Timely detection of surface damages on wind turbine blades is imperative for minimizing downtime and avoiding possible catastrophic structural failures. A large number of high-resolution images of wind turbines which are taken from a drone, are routinely acquired and subsequently analyzed by experts to identify imminent damages. Automated analysis of these inspection images with the help of deep learning algorithms can reduce the inspection cost and maintenance cost.
I used data from a publicly-available drone inspection image of the “Nordtank” turbine over the years of 2017 and 2018. The dataset is hosted within the Mendeley public dataset repository.
Using Labelimg, I manually annotate each image, which contains contained at least one wind turbine. Annotating the images in Labelimg creates an XML file corresponding to each image. These XML files must be converted to CSV and then TFRecords. Full code of this step available in my notebook.
To simplify the illustration, I just used the Vortex Panel, Vortex Panel Missing teeth, and Surface Damage as the type of defects to detect by the model. A few of the labeled images are shown below. In total, 320 (182 had positive samples) images were used for training and 63 for testing.
I randomly split images for training and testing to separate folders and generated annotated files from the annotation xml with bounding box coordinates in a specific format that needed for faster-RCNN model. Annotate file contains the image name with full path, defect type and bounding box coordinates for each image. There can be multiple rows for one image as a single image can have more than one defect type.
Here are few samples of annotated turbine images
Faster R-CNN model
Faster R-CNN is an updated version of R-CNN (and Fast R-CNN). The structure is similar to Fast R-CNN, but the proposal part is replaced by a ConvNet.
Faster R-CNN architecture
Convolution layer converts images into high-level spatial features called the feature map.
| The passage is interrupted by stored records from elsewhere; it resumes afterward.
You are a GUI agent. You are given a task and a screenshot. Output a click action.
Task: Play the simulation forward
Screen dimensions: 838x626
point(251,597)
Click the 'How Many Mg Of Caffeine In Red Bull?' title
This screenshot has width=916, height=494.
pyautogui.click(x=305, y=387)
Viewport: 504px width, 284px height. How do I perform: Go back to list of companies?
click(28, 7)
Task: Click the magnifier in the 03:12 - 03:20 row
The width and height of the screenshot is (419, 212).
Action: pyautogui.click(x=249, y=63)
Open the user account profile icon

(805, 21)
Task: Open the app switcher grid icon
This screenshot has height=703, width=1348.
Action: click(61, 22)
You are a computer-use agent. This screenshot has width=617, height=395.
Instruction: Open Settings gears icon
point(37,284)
Region Proposal Network (RPN) on these feature maps and get estimate where the objects could be located and ROI pooling is used to extract relevant features from the feature map for that particular region and based on that classifier, making the decision of whether an object of that particular class is present or not in the fully connected layer.
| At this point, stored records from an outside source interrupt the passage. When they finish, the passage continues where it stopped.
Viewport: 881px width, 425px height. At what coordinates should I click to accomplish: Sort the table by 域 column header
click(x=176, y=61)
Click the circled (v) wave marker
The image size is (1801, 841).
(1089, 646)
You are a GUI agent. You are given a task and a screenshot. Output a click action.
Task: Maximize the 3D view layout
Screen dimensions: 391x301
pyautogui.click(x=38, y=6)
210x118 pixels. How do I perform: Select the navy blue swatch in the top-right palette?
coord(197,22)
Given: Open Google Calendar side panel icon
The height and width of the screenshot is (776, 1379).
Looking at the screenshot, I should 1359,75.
# base layersshared_layers = nn.nn_base(img_input, trainable=True)# define the RPN, built on the base layersrpn = nn.rpn(shared_layers, num_anchors)
# define the classifer, built on the base layers
classifier = nn.classifier(shared_layers, roi_input, C.num_rois,
# defining the models + a model that holds both other models
model_rpn = Model(img_input, rpn[:2])
model_classifier = Model([img_input, roi_input], classifier)
model_all = Model([img_input, roi_input], rpn[:2] + classifier)
Mean Average Precision
I used the Mean Average Precision (MAP) to measure the quality of prediction. MAP is commonly used in computer vision to evaluate object detection performance during inference. An object proposal is considered accurate only if it overlaps with the ground truth with more than a certain threshold. Intersection over Union (IoU) is used to measure the overlap of a prediction and the ground truth where ground truth refers to the original damages identified and annotated.
The IoU value corresponds to the ratio of the common area over the sum of the proposed detection and ground truth areas (as shown in above image)
I have used 182 annotated images that were used for training and 63 for testing. For all image and model preprocessing, I used my Jupyter notebook (available in my GitHub) and for training and testing the faster-RCNN model in GPU, I used google Colab environment.
After making the annotation file in the above format, process training using below script
python train_frcnn.py -o simple -p train_annotate10.txt
It might take a lot of time to train the model and get the weights, depending on the configuration of your machine. I suggest using the weights I’ve got after training the model for around 60 epochs. You can download these weights from my GITHUB.
Here is the plot of my training accuracy and losses during training each epoch.
Now the training is completed and I do see the optimal accuracy and loss coverage around 25 epoch. The classification accuracy is 98% and it a great score. Let us start to predict with unannotated images. After move the testing images to test_files call the test_frcnn.py script below
python test_frcnn.py -p test_files
Finally, the images with the detected objects will be saved in the “results_imgs” folder. Below are a few (full data available in my GitHub) examples of the predictions I got after implementing Faster R-CNN:
The model predicted VG Panels, Missing Teeth, and Surface Damage in the validation image set are detected with high probability with the default training parameters as you see in the resulted images. However, I’ve found that many actual VG panels not detected when it was a different angle, or not correct zoom level. I am sure adding more samples will solve this and improve the model’s efficiency.
Faster RCNN model did great with respect to my sample data. Mean Average Precision (MAP) is good for the model when it predicted the defect surface. However, the model did not get to detect all missing panel teeth scenarios. Also, I have not considered this model, due to a lack of training images for this particular type. This faster-RCNN deep learning model will greatly improve efficiency when we add many training samples and images taken from different climatic conditions. In addition, we need custom augmentation methods to make a lot more training samples than standard augmentation techniques.